Dans une économie où le bio et le naturel sont désormais tendance, le savon de Marseille, fabriqué à base d’huiles végétales, a le vent en poupe et fleurit dans les salles de bains du monde entier.

“Il y a une accélération phénoménale ces deux-trois dernières années”, affirme Marie Amiel, responsable juridique de Marius-Fabre. La savonnerie, fondée en 1900 par son arrière-grand-père à Salon-de-Provence, près de Marseille, a réalisé un chiffre d’affaires de 4,7 millions en 2007 contre 4 millions en 2006, dont 40% à l’export, notamment au Japon, en Grande-Bretagne ou aux Etats-Unis.

Pour la jeune femme, ce retour en grâce d’un produit laissé sur le carreau par l’arrivée de la machine à laver puis ringardisé par le développement des gels douche, s’explique par l’intérêt de plus en plus évident des consommateurs, alertés par “les associations de consommateurs contre les produits chimiques, type parabènes”, pour la composition des produits.

La crise de la vache folle a aussi contribué à cette renaissance, les acheteurs avertis se détournant des savonnettes au suif -l’essentiel du marché-, remarque Olivier Ruth, fondateur en 1997 de la marque Durance.

Pour séduire, le savon de Marseille a aussi su opérer sa mue et se diversifier. A côté du gros cube de 600 g avec lequel seuls les puristes se lavent encore, les fabricants de savon de Marseille proposent des savonnettes parfumées ou bio, des savons liquides, des shampoings, des barres de 2 kg pour décorer sa maison…

Dans la boutique qui jouxte l’atelier de la savonnerie Rampal, également installée à Salon, on trouve aussi de petits cubes à mettre dans ses armoires pour lutter contre les mites, des sticks pour se brosser les dents ou de grands sacs de copeaux de savon pour laver son linge en machine.

“Ce n’est pas très cher, c’est écologique, naturel et bon pour la peau des bébés”, commente une jeune mère de famille, Nezah Elmovine. “C’est typique, naturel, c’est la Provence”, renchérit son amie, Emilie Huet, venue de Lorraine.

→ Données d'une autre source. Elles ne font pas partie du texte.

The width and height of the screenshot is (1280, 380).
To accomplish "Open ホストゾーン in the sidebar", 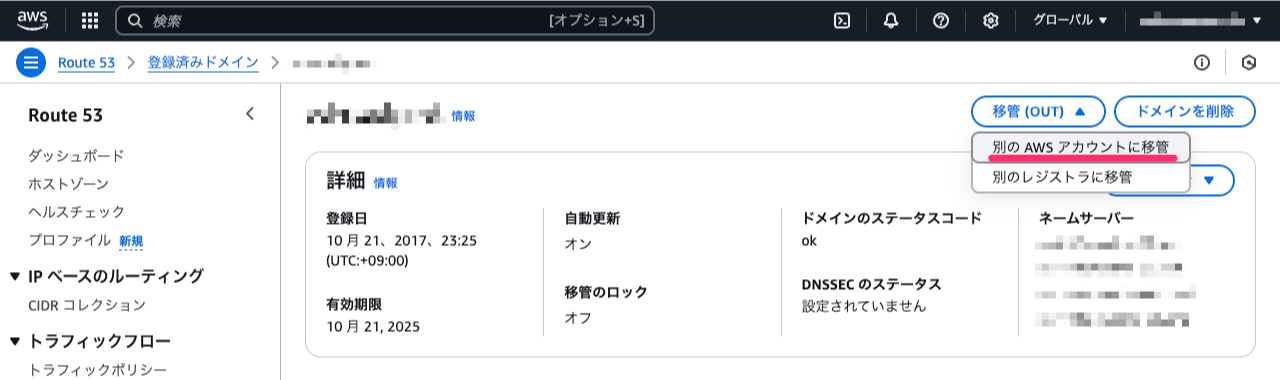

Cette image de la Provence, “extrêmement positive”, notamment à l’étranger, tire aussi les ventes, souligne Jean-Louis Plot, gérant de Rampal.

Seul hic, tous les savons estampillés savon de Marseille ne sont pas fabriqués dans le Sud-Est de la France. Car si les savonniers marseillais ont inventé le procédé de fabrication au Moyen-Âge, l’appellation n’est pas protégée.

“Les plus gros fabricants sont aujourd’hui les Chinois et les Turcs”, explique Stéphanie Petitjean, déléguée générale de Cosmed, l’association des PME de la filière cosmétique.

Pour tenter de contrer cette concurrence, la profession, regroupée dans l’Association française de la détergence, de l’entretien et des produits d’hygiène industrielle (Afise), a élaboré une charte qualité qui rappelle la recette à respecter: cuisson par saponification en discontinu au chaudron, teneur en acides gras supérieure ou égale à 63%, teneur en soude inférieure à 0,1%…

“Nous avons informé la grande distribution de ce code, entériné par la direction des fraudes, ainsi que tous les pays qui l’ont réclamé”, dit Frédérique Joly, responsable technique de l’Afise.

Mais le suif a été autorisé et les contrôles “ne sont pas si fréquents”, regrette Mme Amiel, dont l’entreprise, comme les autres savonneries traditionnelles de Marseille et sa région -qui se comptent sur les doigts d’une main contre une centaine au début du XXe siècle- travaille uniquement à base d’huiles végétales (olive, coprah, palmiste).

M. Ruth juge, lui, cette charte d’aucune utilité: “Aucun code n’est valable s’il n’est pas européen et aucun produit protégé s’il n’y a pas d’appellation”.